▸ **EXCERPT TO READ**
— Start —
From Peter Mayle's "Acquired Tastes":

"Beneath the two famous towns of Reims and Epernay are literally miles of cellars and passageways, some of them three or four stories deep, all of them filled with champagne. ... Onward and downward we went, until we came to the angular ranks of tent-shaped wooden racks, each of them sprouting dozens of bottles. The racks, as tall as a man, were invented in the nineteenth century to solve the problem of the sediment that forms in the bottle as a result of fermentation. The bottles are stuck, neck first, into oval holes set at a steep angle that allows the sediment to slide up to the cork. To make sure this happens completely and evenly, the process needs a little assistance from time to time. The bottles have to be lifted gently, given a slight clockwise turn, and replaced ... and despite experimenting with ingenious mechanical methods, progress has yet to find a totally satisfactory replacement for the human hand. Cold and lonely work it must be, too, but an experienced remueur can twist as many as 3,000 bottles an hour. ... The neck of the bottle is frozen so that the sediment, trapped in ice, can be removed. The bottle is topped up, recorked, labeled, et voila! What started as grapes in a muddy field has been turned into the most famous drink in the world.

"It is 11:30 on New Year's Eve, and you're feeling wonderful. The vintage Krug is fizzing though your veins, beautiful strangers are lining up to kiss you at the stroke of midnight, and the New Year, as full of promise as a rich and indulgent uncle, lies ahead. ... And then someone -- there is always someone, and he or she is always drinking Perrier with a twist -- comes up to you and asks, 'What are your New Year's resolutions?' Oh, God."

Writing about food: "Sir Gawain and the Green Knight"

The year being so young that yester-even saw its birth,
That day double on the dais were the diners served.
... Then lords and ladies leaped forth, largess distributing,
Offered New Year gifts in high voices, handed them out,
Bustling and bantering about these offerings.
Ladies laughed full loudly, though losing their wealth,
And he that won was not woeful, you may well believe.
All this merriment they made until meal time.

But Arthur would not eat until all were served.
... His noble announcement that he never would eat
On such a fair feast-day till informed in full
Of some unusual adventure, as yet untold,
Of some momentous marvel that he might believe,
About ancestors, or arms, or other high theme;
Or till a stranger should seek out a strong knight of his,
To join with him in jousting, in jeopardy to lay
Life against life, each allowing the other
The favour of Fortune, the fairer lot,
Such was the King's custom when he kept court,
At every fine feast among his free retinue in hall.
— End —
▸ **PROVIDED RECORDS**
— Start —
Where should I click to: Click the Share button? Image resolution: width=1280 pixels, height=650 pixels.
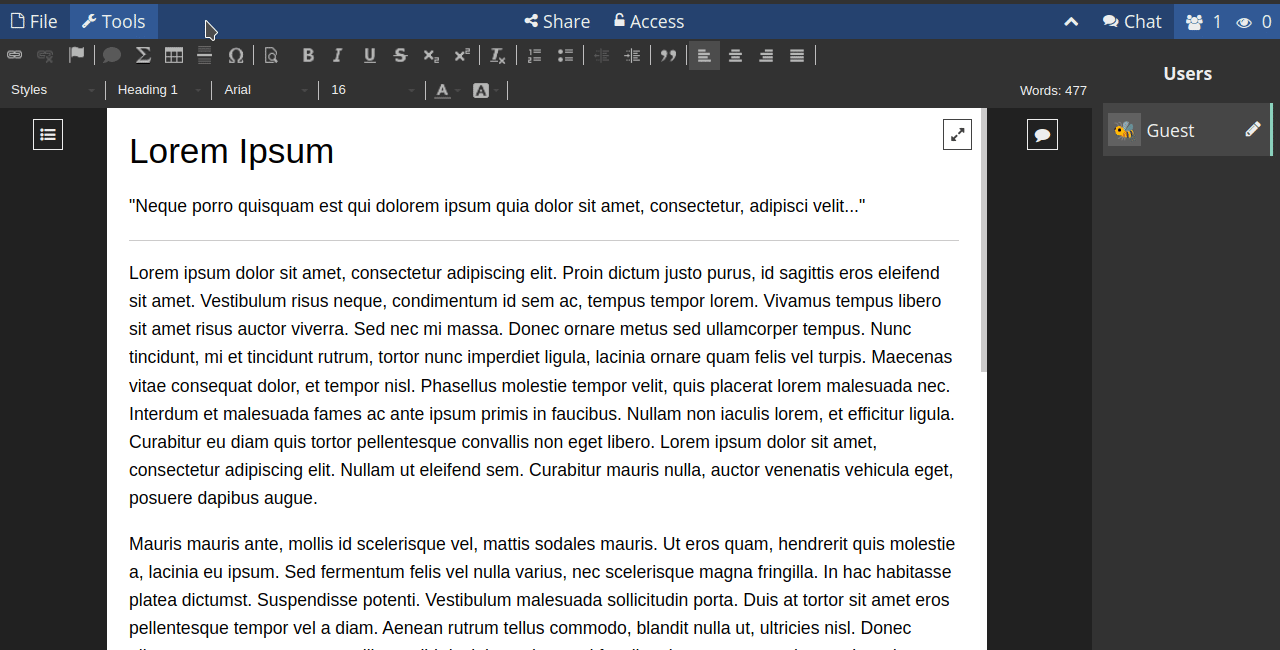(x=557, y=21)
— End —
— Start —
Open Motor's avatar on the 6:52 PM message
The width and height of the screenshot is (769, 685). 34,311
— End —
▸ **TO BE DONE**
A – From the excerpt on champagne and Sir Gawain, print the passage starting with "Ladies laughed full" and going on through "until meal time.".
B – Translate this sentence from the excerpt on champagne and Sir Gawain into Spanish: "The racks, as tall as a man, were invented in the nineteenth century to solve the problem of the sediment that forms in the bottle as a result of fermentation."
C – Resume the excerpt on champagne and Sir Gawain, writing on from the point where it stops.

▸ **FINAL ANSWERS**
A –
Ladies laughed full loudly, though losing their wealth,
And he that won was not woeful, you may well believe.
All this merriment they made until meal time.

B – Los soportes, tan altos como un hombre, se inventaron en el siglo XIX para resolver el problema del sedimento que se forma en la botella como resultado de la fermentación.

C –
... These were disposed on the dais and with dignity served,
And many mighty men next, marshalled at side tables.
Then the first course came in with such cracking of trumpets,
(Whence bright bedecked blazons in banners hung)
Such din of drumming and deal of fine piping,
Such wild warbles whelming and echoing
Their hearts were uplifted high at the strains.
Then delicacies and dainties were delivered to the guests,
Fresh food in foison, such freight of full dishes
That space was scarce at the social tables
For several soups set before them in silver
On the cloth.
Each feaster made free with the fare,
Took lightly and nothing loth;
Twelve plates were for every pair,
Good beer and bright wine both.

Writing about food: James Joyce, "The Dead"

"At a smaller sideboard in one corner two young men were standing, drinking hop-bitters. Mr. Brown led his charges thither and invited them all, in jest, to some ladies' punch, hot, strong and sweet. As they said they never took anything strong, he opened three bottles of lemonade for them. Then he asked one of the young men to move aside, and taking hold of the decanter, filled out for himself a goodly measure of whisky. The young men eyed him respectfully while he took a trial sip. 'God help me,' he said smiling, 'it's the doctor's orders.'

"A fat brown goose lay at one end of the table and at the other end, on a bed of creased paper strewn with sprigs of parsley, lay a great ham, stripped of its outer skin and peppered over with crust crumbs, a neat paper full round its shin and beside this was a round of spiced beef. Between these rival ends ran parallel lines of side dishes: two little ministers of jelly, red and yellow; a shallow dish full of blocks of blancmange and red jam, a large green leaf-shaped dish with a stalk-shaped handle, on which lay bunches of purple raisins and peeled almonds, a companion dish on which lay a solid rectangle of Smyma figs, a dish of custard topped with grated nutmeg, a small bowl full of chocolates and sweets wrapped in gold and silver papers and a glass vase in which stood some tall celery stalks. In the centre of the table there stood, as sentries to a fruit-stand which upheld a pyramid of oranges and American apples, two squat old-fashioned decanters of cut glass, one containing port and other dark sherry. On the closed square piano a pudding in a huge yellow dish lay in waiting and behind it were three squads of bottles of stout and ale and minerals, drawn up according to the colours of their uniforms, the first two black, with brown and red labels, the third and smallest squad white, with transverse green sashes.

"While Gabriel and Miss Daly exchanged plates of goose and plates of ham and spiced beef Lily went from guest to guest with a dish of hot floury potatoes wrapped in a white napkin. This was Mary Jane's idea and she had also suggested apple sauce for the goose but Aunt Kate had said that plain roast goose without any apple sauce had always been good enough for her and she hoped she might never eat worse. ... There was a great deal of confusion and laughter and noise, the noise of orders and counter-orders, of knives and forks, of corks and glass-stoppers. Gabriel began to carve second helpings as soon as he had finished the first round without serving himself. Everyone protested loudly so that he compromised by taking a long drought of stout for he had found the carving hot work."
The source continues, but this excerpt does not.